The researchers said they tracked 150,000 soldiers between 2001 and 2008, and found that those who killed themselves were usually heavy drinkers, suffering from depression, or had been diagnosed with manic depression. It remains unclear whether their deployments or combat exposure prompted their mental conditions – an important fact that could shed further light on the military’s effect on its members. A 2011 study published by the Journal of Psychiatry Research concluded that deployment increases the likelihood of self-destructive behavior and psychiatric problems. The report also showed an increase in mental illness among those in active-duty service since 2005.

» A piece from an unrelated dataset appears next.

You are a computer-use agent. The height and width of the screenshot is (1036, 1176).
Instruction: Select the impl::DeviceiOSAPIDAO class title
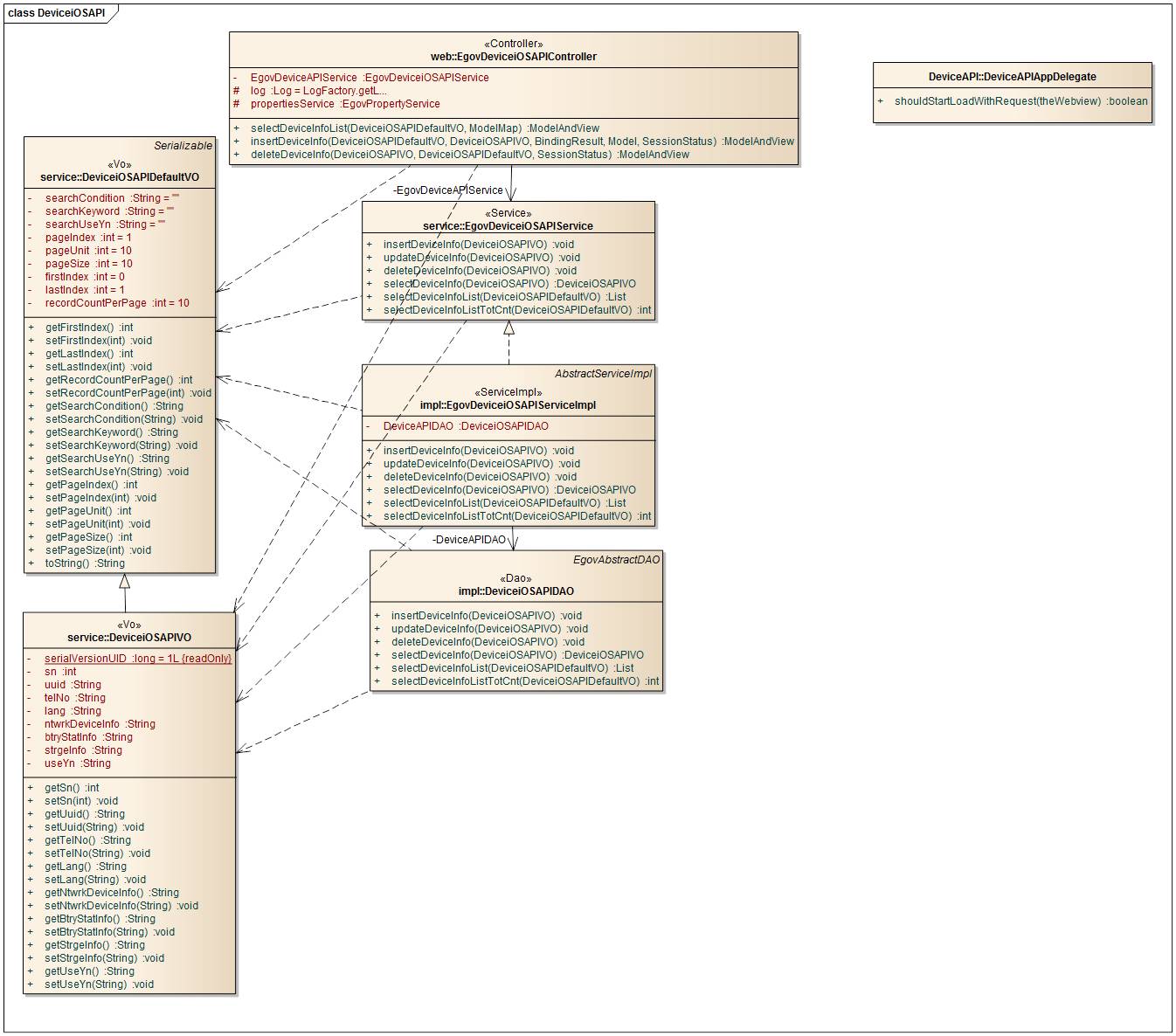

But this week’s study found that those who were deployed for longer than a year had a lower risk of suicide. As a result, the researchers suggested that rather than seek an early discharge, depressed soldiers should remain in the military and seek mental health care – a procedure that could put soldiers’ careers on the line, but that Col. Charles Engel of the Army Medical Corps believes would be more effective than an early discharge.
“The answer has to be an effort to approximate civilian standards of confidentiality,” Engel told Bloomberg News. “Unless we’re dealing with an imminent risk to combat or a tactical mission, really we should be using civilians’ standards.”
But the sharpest increase in the suicide rate occurred after 2008 – a period that the military study failed to examine. Critics claim that because the analysis ended right at the time that the suicide level spiked dramatically, it might underestimate the impact that multiple deployments and traumatic brain injuries may have on military service members.
“Why would the authors repeatedly insist that there is no association between combat and suicide?” Dr. Stephen N. Xenakis, a psychiatrist and a retired Army brigadier general, told the New York Times. “The careful analysis of bad data generates poor evidence.”